- Festnetz Inland: Teilweise deutlich teurer
Wenn Sie Call-by-Call für Inlandsgespräche nutzen, sollten Sie
in den nächsten Tagen unbedingt Ihre Tariflisten aktualisieren,
wenn Sie das noch nicht getan haben. Denn es gibt einige, teils
drastische Preisaufschläge seit 1. Juli. Die neuen Tarife finden
Sie wie üblich in unserer Tarifdatenbank auf
http://www.teltarif.de/ .
Interoute hat zwar die Minutenpreise
unverändert gelassen, aber einen Zuschlag von 6 Pfennig für
jede Verbindung eingeführt. Arcor und
o.tel.o haben die Tarifstruktur
umgestellt; es gibt jeweils nur noch einen Haupt- und
einen Nebenzeittarif, dafür kostet die Gesprächsminute nun
mindestens 4,3 statt bisher 3,9 Pfennig, allerdings gilt
der Nebenzeittarif jetzt auch am gesamten Wochenende. In der
Geschäftzeit von 7 bis 18 Uhr kostet ein Ferngespräch
jetzt happige 18 Pfennig pro Minute.
Der Büdelsdorfer Anbieter MobilCom
hat den günstigen Nachttarif von 4 Pfennig pro
Minute gleich ganz gestrichen und verlangt nun mindestens
8 Pfennig pro Gesprächsminute. Doch damit nicht genug:
Am Wochenende zwischen 7 und 19 Uhr berechnet MobilCom
den Hauptzeittarif von 12 Pfennig pro Minute. Während
dieser Zeit verlangt selbst die Deutsche Telekom beim
Standardtarife (kein Aktiv Plus oder XXL) "nur" 6 bzw. 9 Pfennig
pro Minute!
Auch Multitelecom hat
sein Call by Call (anmeldepflichtig) und Preselection
zum 1. Juli geändert. Der Kunde kann zwischen der
Sekunden- oder Minutentaktung wählen. Bis jetzt galt
generell der faire Sekundentakt. Die Gesprächspreise für
Inlandsverbindungen steigen im Pre-Selection bei sekundengenauer
Taktung in der Hauptzeit von derzeit 6,96 Pfennig
die Minute (Fernbereich) auf 7,7 Pfennig pro Minute
bzw. von derzeit 5,8 Pfennig die Minute (Nahbereich)

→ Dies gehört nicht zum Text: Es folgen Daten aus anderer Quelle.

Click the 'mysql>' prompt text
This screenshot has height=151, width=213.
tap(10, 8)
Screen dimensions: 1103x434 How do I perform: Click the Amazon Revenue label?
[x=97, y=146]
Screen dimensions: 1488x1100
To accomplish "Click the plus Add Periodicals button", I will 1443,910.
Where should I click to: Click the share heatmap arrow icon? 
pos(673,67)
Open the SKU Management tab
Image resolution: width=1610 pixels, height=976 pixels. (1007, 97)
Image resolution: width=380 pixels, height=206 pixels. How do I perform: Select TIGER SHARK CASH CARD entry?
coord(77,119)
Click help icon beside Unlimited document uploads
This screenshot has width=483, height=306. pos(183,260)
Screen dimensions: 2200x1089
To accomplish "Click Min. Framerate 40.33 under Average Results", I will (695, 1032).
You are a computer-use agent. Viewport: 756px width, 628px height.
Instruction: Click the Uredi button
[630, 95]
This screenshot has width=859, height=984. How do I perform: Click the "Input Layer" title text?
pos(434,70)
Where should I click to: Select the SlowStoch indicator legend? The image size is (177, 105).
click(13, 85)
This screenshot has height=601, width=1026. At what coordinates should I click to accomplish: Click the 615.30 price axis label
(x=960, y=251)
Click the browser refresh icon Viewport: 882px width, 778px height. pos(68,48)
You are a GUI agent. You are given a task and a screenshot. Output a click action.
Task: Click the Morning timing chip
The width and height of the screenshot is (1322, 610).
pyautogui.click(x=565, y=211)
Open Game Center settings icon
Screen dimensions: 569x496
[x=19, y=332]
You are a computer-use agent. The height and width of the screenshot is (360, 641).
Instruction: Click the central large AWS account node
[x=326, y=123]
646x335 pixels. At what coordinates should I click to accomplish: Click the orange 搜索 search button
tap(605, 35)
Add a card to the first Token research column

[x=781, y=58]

auf 6 Pfennig pro Minute. Die Minutenpreise in der
Nebenzeit bleiben konstant (5,8 Pfennig im Fernbereich)
bzw. sinken leicht (derzeit 4,64 Pfennig im Nahbereich
künftig 4,6 Pfennig).
Trotz der Preissteigerung ist Multitelecom, ein Reseller
von COLT Telecom, weiterhin interessant. Informationen zur
Anmeldung und Kontaktadressen von Multitelecom finden Sie wie
üblich auf unserer Homepage. Ausgehend von www.teltarif.de
klicken Sie in der Karteikarte "Festnetz" auf den Link
"Fenstnetz-Anbieter" und dort dann auf Multitelecom.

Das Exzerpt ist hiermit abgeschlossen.